Today, there exists no greater diametric opposite than humanity and nature. Chris McCandless, the subject of Jon Krakauer’s book Into the Wild, made the incredible decision to protest such a theory in an admirable journey. He ventured to Alaska to discover a way of living that has long evaded us. The majority of human lives revolve around money and status. In an attempt to further immerse himself in his new life, McCandless burned his money and abandoned his car, thus entirely separating himself from common plutocracy (Krakauer 29). While detailing a similar experience to McCandless’s, Krakauer discusses the feelings attributed to submersion in naturalistic living, “The accumulated clutter of the day-to-day existence- the lapses of conscience, the unpaid bills, the bungled opportunities, the dust under the couch, the inescapable prison of your genes- all of it is temporarily forgotten, crowded from your thoughts by an overpowering clarity of purpose…” (143). McCandless’s animalistic lifestyle differs from our current definition of human life. Rather than being devoured by the triviality of technology that clouds our lives, he came to focus on the vital necessities of survival. Regardless of how much information our laptops can output or how many contacts are stored in our smart-phones, these things are no substitute for sincere emotion, proximity to nature, or tangible experiences.

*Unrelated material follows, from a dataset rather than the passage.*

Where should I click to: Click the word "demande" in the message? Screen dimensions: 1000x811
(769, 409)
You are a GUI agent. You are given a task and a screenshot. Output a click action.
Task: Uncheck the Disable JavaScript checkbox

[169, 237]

McCandless lived by morals that transcend the commonalities of others, both while in the wild and in society. Before leaving home, it was apparent he possessed a passion for nature that most considered extraneous. While on the cross country team in high school, he would lead runs without maps or technology, forcing other students to get lost in nature, and to push themselves, exploring their limits and surroundings (112). As a result, they were forced to focus solely on the moment versus any interruption by technology.
Despite the levels to which McCandless cared for his own well-being, he respected the lives of the forgotten and seemingly mundane as well. While his peers would indulge in parties, games, and drinking alcohol, McCandless would go to the city to feed the homeless (113).Technology should not exist in lieu of compassion or human life. McCandless knew this; the respect he had for life journeyed with him to Alaska. After hunting a moose and failing to make use of the meat, he was devastated for taking a life without due purpose (167). His devotion to his lifestyle led to an admirable independence; “…He wanted to make it on his own” (159). He held to his dream; he disregarded urbanized society in a manner that took a level of passionate defiance. He allowed no detrimental belief instilled by society to deter him from what he believed was right; something most will never do.

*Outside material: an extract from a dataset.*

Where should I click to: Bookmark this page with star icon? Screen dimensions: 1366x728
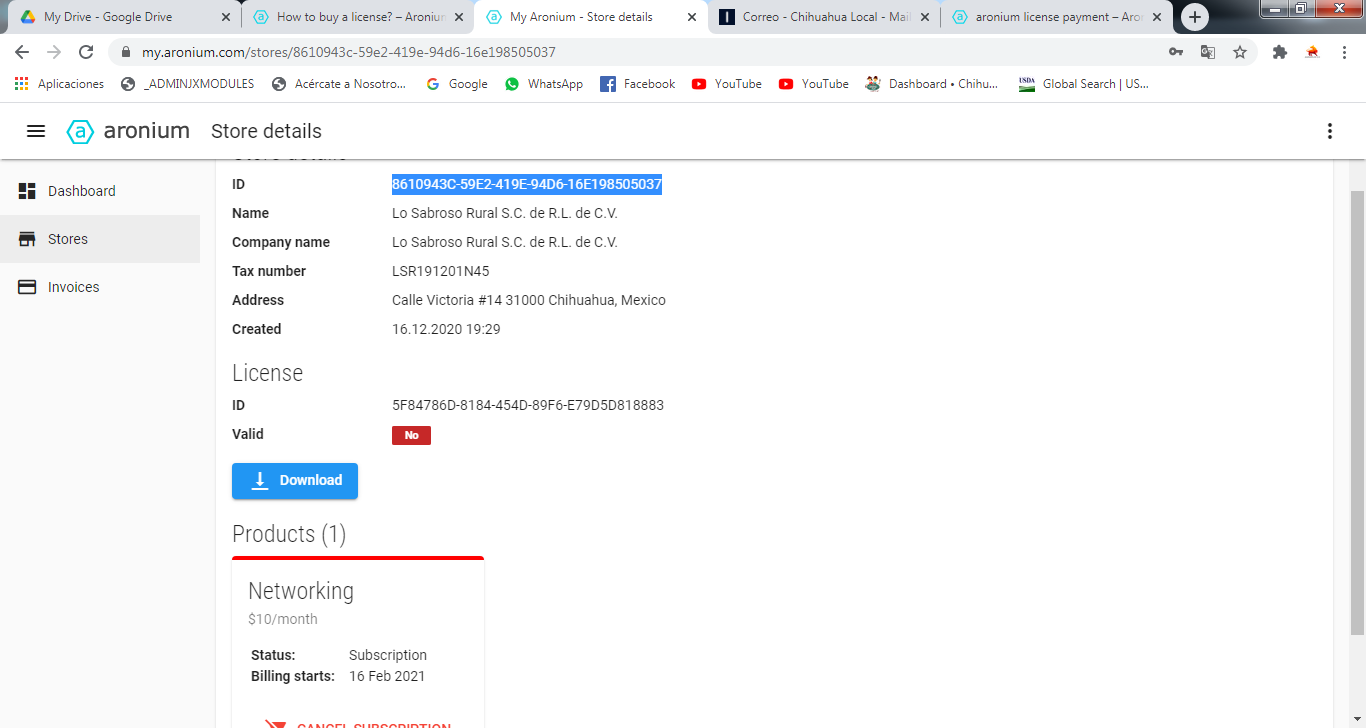pos(1240,52)
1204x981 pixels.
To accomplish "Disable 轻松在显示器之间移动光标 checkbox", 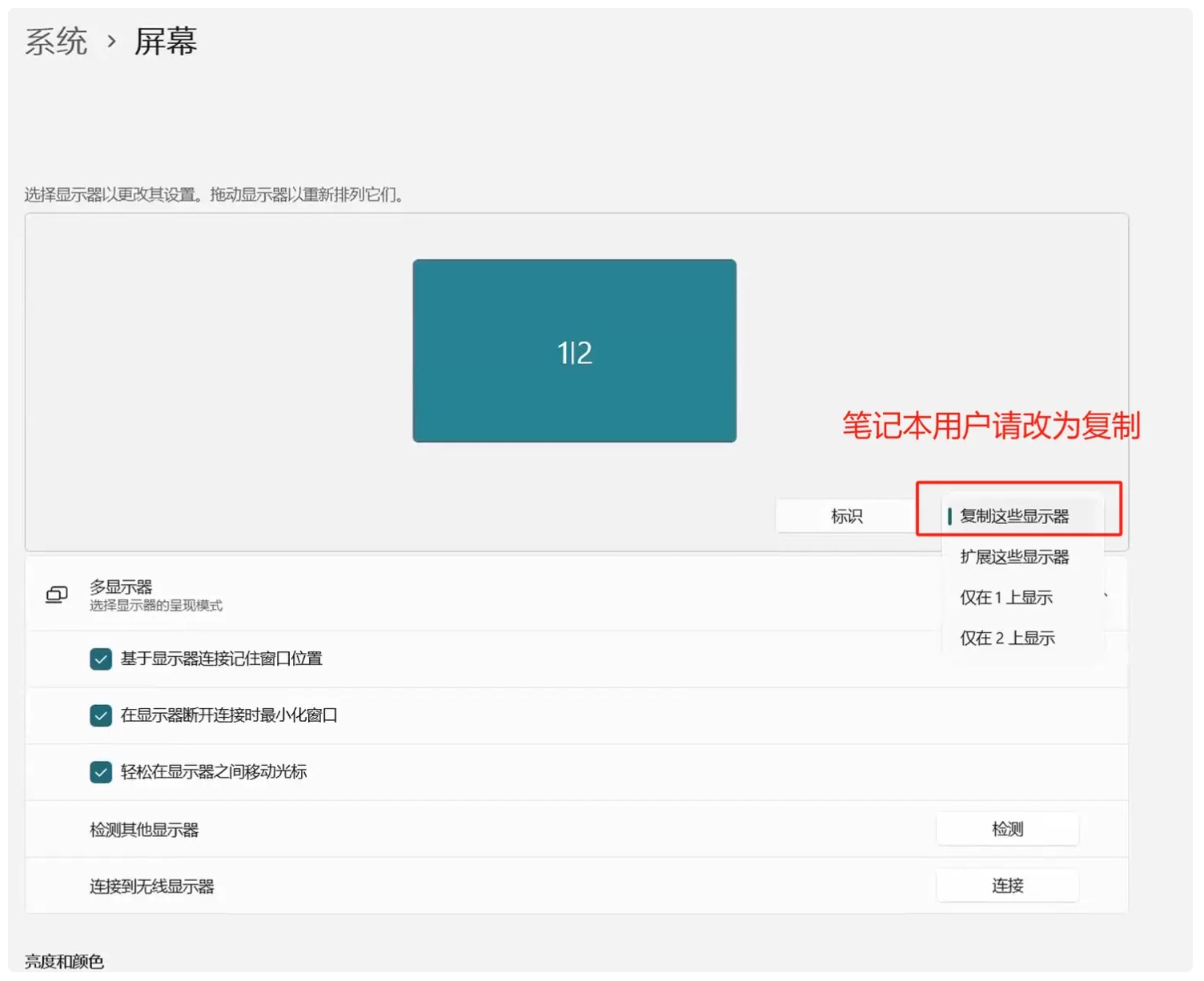I will point(101,772).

McCandless connected to how life was meant to be. He ran from industrialism back to our roots. He had not forgotten that humans were still animals, creatures who had created a false world. His connection to nature was evident early on. At eight years old, he took his first backpacking trip; a few years later, he fed similar hunger by pleading with his father to continue climbing a mountain in excess of 14,000 feet (109). His unique desire for nature and abhorrence for what he came to define as an egomaniacal society fed his connection to deeper meanings.

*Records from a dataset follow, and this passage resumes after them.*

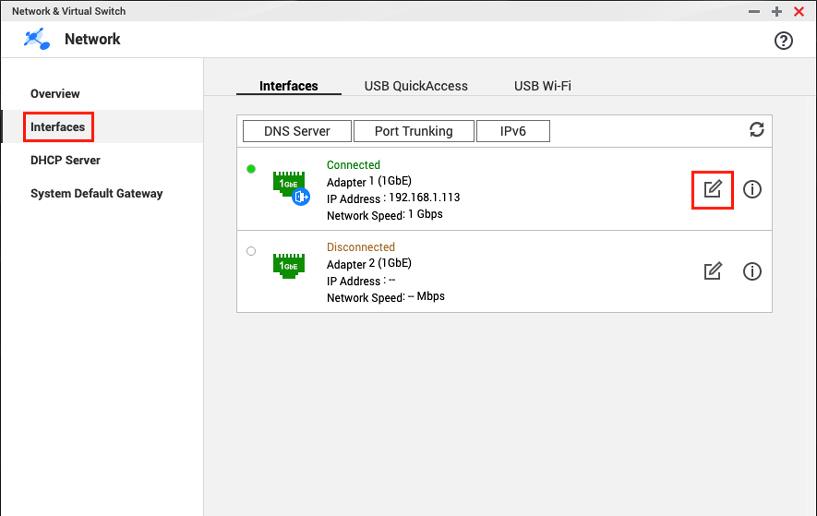Open the DNS Server settings

click(297, 131)
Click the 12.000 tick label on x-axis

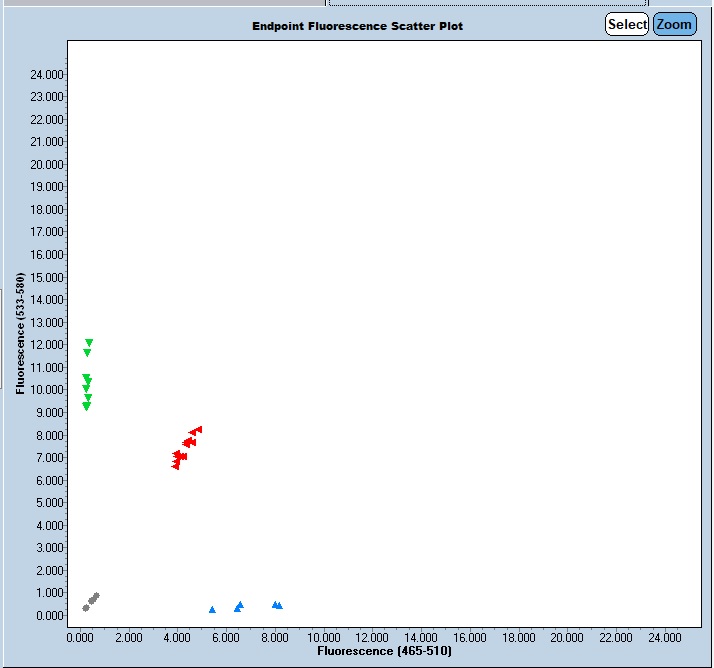[x=372, y=636]
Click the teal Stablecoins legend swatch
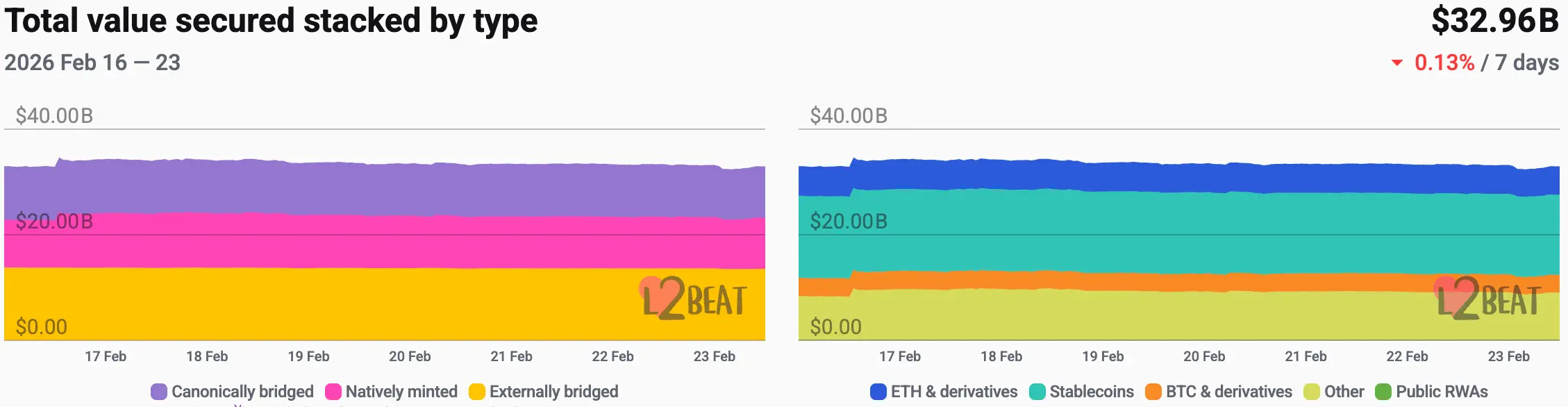This screenshot has width=1568, height=407. (1037, 392)
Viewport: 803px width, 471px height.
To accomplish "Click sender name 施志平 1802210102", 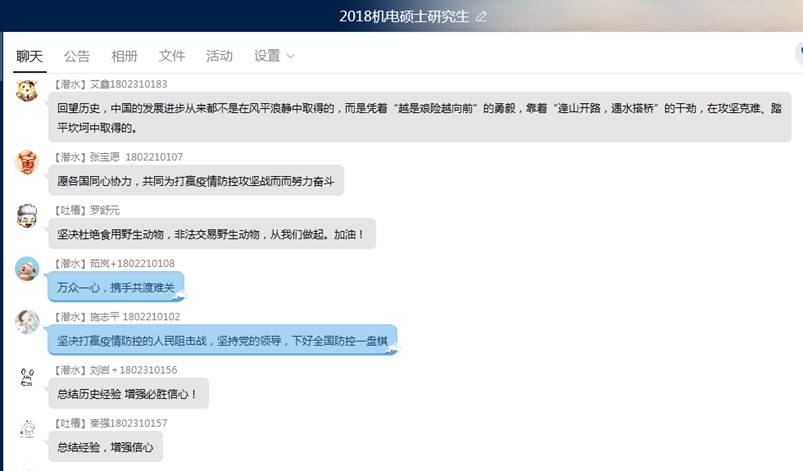I will tap(135, 316).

The society McCandless fled has allowed itself to be ruled by a plethora of technology to help us live comfortably. Though modern inventions greatly ease the difficulties of survival, there exists no such need, as people have come to concentrate less on how to sustain life and more on meaningless technology. Wants have blended with needs. Life has become unnaturally easy, and detached from its origins. McCandless’s life offered sight to true revolution, and the meaning of living. He was able to focus on the essential, the relevant, and his dreams. Many have admonished his choices because they fail to recognize the validity in his reasoning. McCandless sought what we have given up on; he managed to secede from heartless technology. He reveled in exquisite nature and its inseparable role in our subsistence.